··· DATA RECORDS
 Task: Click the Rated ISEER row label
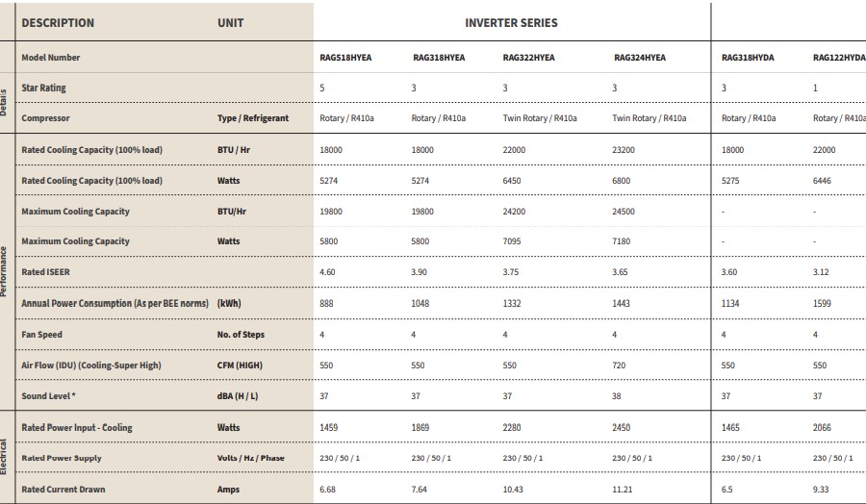coord(45,272)
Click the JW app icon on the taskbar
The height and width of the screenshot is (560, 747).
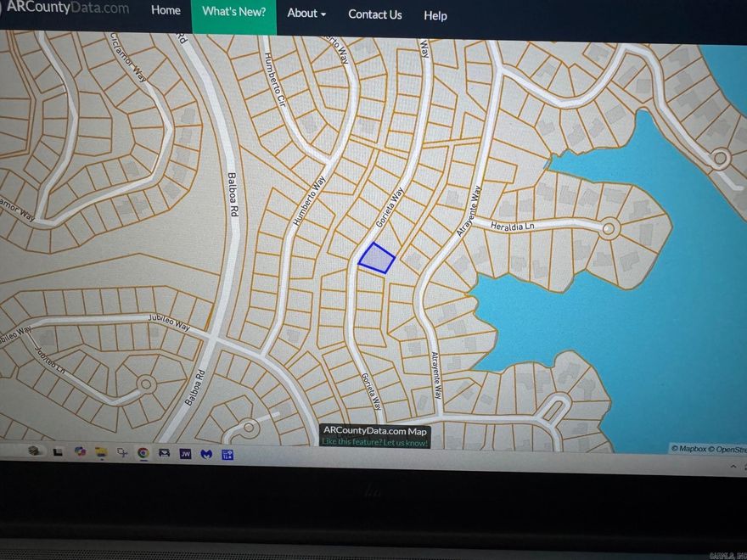pyautogui.click(x=183, y=453)
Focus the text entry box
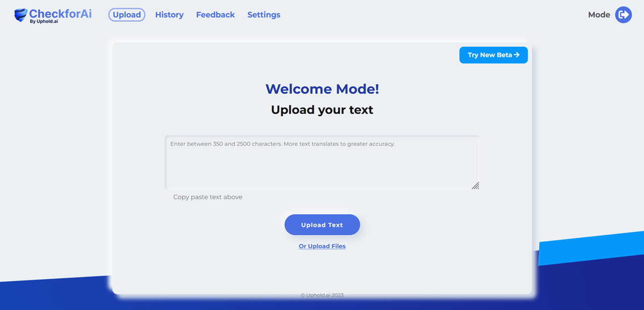Image resolution: width=644 pixels, height=310 pixels. pos(322,162)
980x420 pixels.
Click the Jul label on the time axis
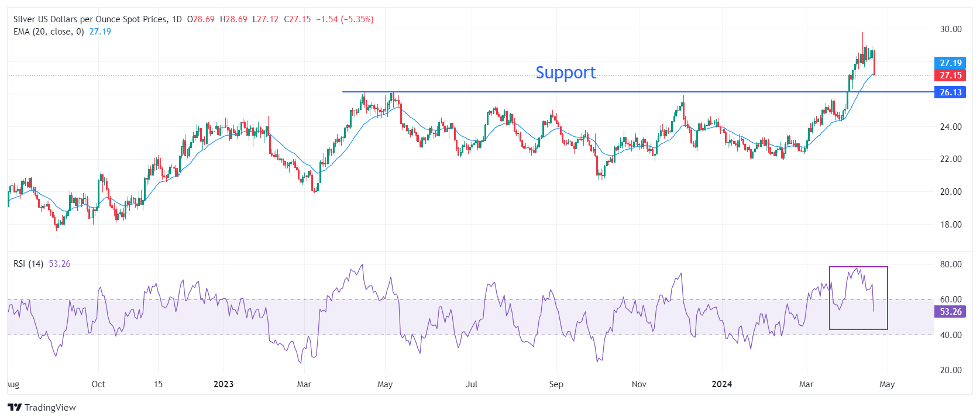coord(472,384)
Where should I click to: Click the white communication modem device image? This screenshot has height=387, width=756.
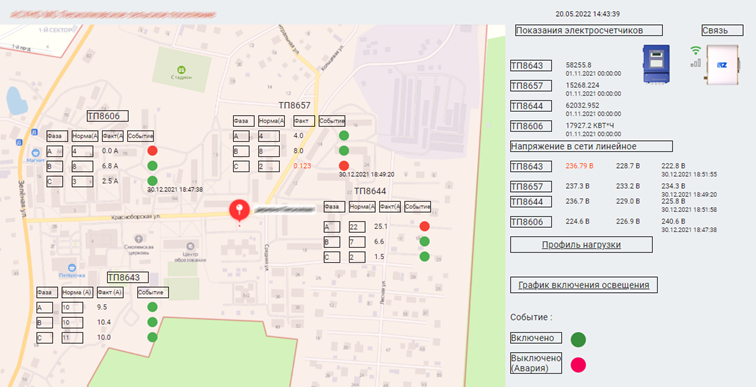point(722,65)

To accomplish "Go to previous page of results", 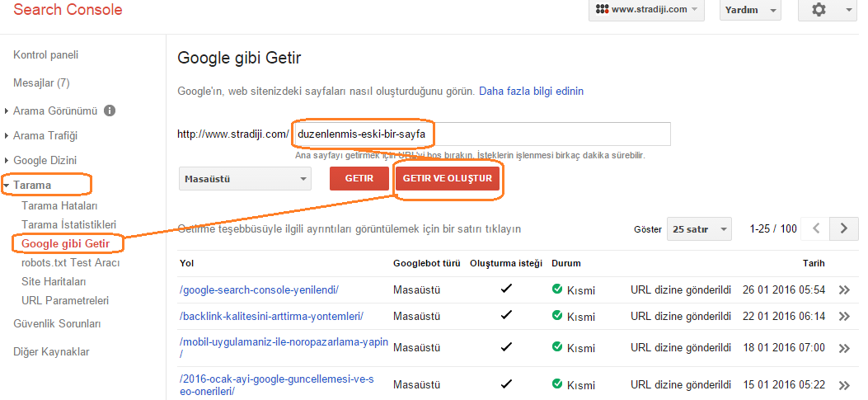I will click(815, 228).
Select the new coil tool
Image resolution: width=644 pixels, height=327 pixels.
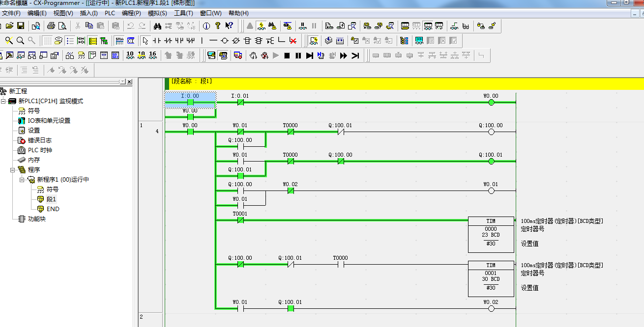[224, 41]
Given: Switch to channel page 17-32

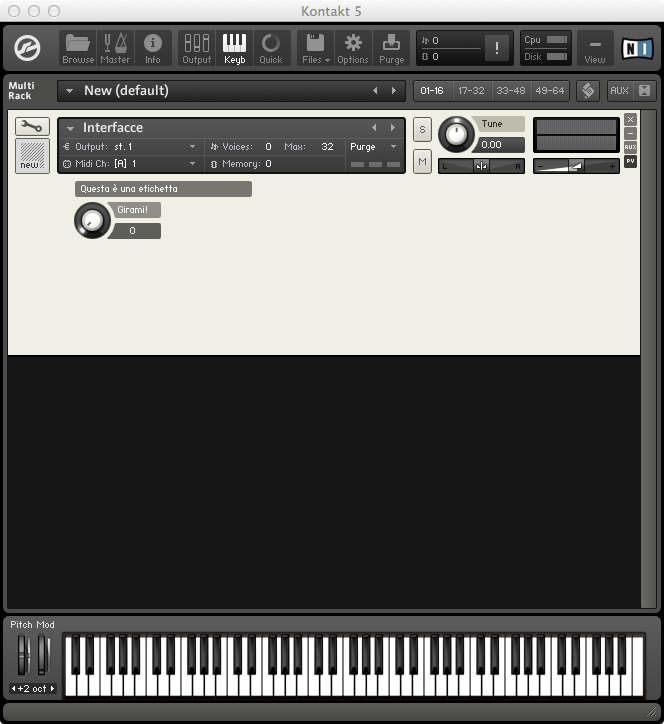Looking at the screenshot, I should pos(471,91).
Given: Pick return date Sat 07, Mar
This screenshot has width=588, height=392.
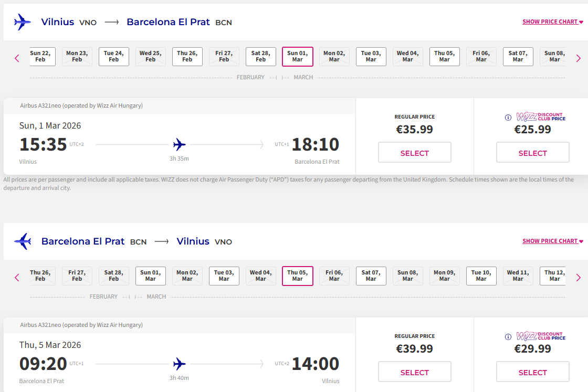Looking at the screenshot, I should click(371, 276).
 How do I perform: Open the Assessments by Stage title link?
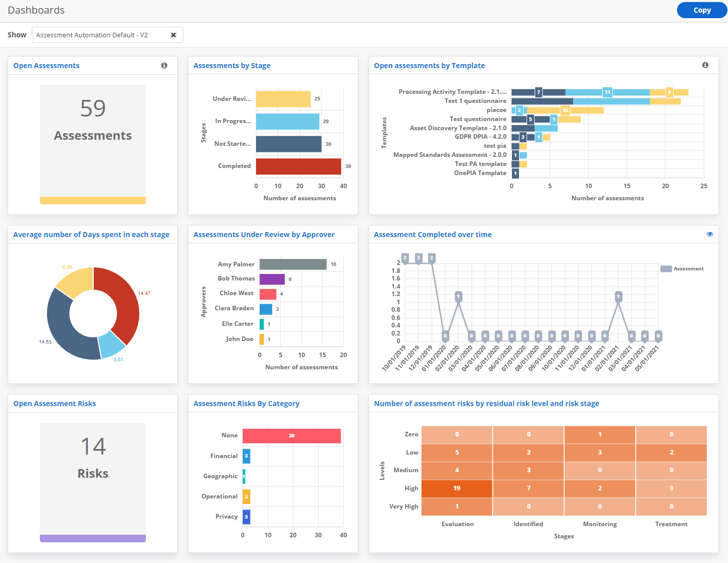(232, 66)
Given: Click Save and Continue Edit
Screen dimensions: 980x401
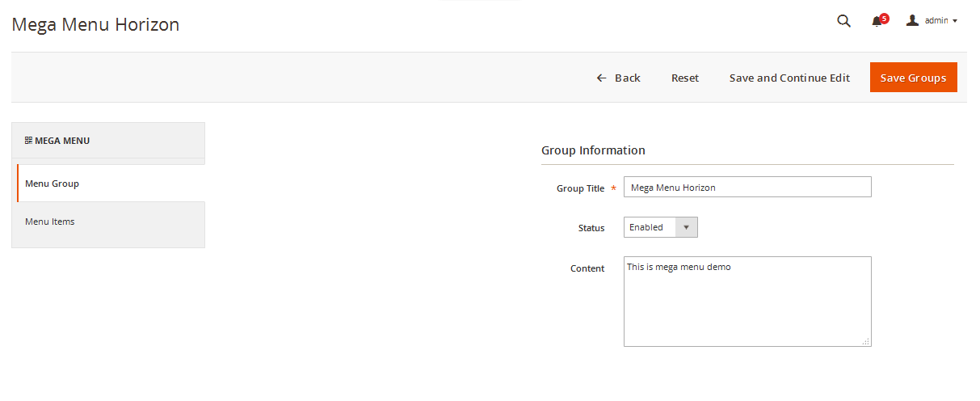Looking at the screenshot, I should [789, 78].
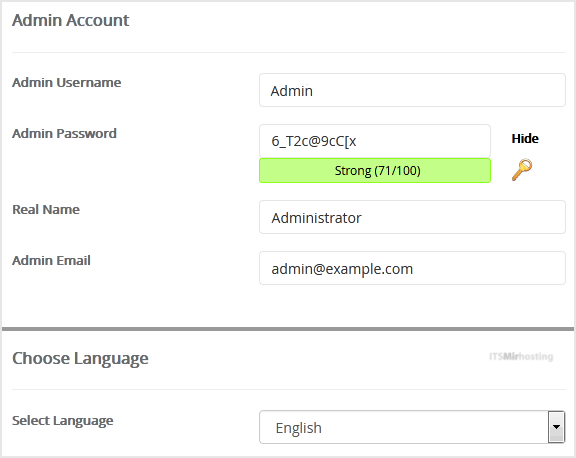Click the Choose Language section heading

(80, 358)
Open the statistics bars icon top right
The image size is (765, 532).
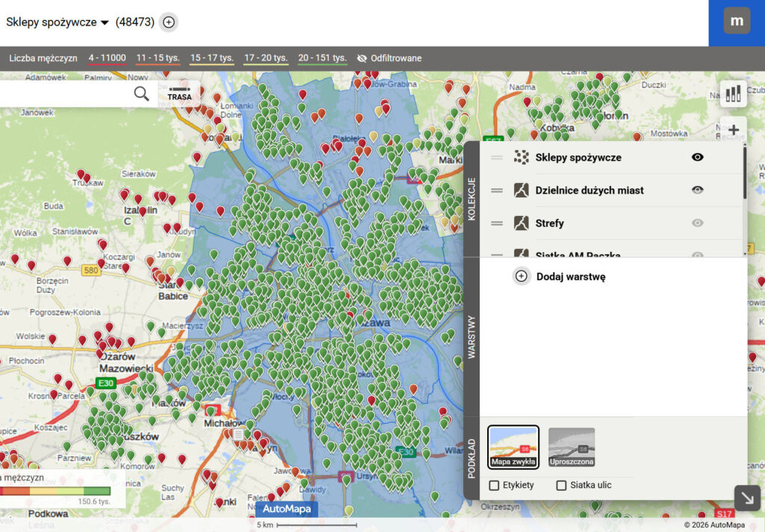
······
What belongs in the answer is each line above from the line with "Given: Pick return date Sat 07, Mar" to the line with "Given: Click Save and Continue Edit", inclusive, reproduced exactly and free of pictures.

• **ANSWER BOX**
Given: Pick return date Sat 07, Mar
This screenshot has width=588, height=392.
Looking at the screenshot, I should click(371, 276).
 How do I perform: Open the Assessments by Stage title link?
(232, 66)
Given: Click Save and Continue Edit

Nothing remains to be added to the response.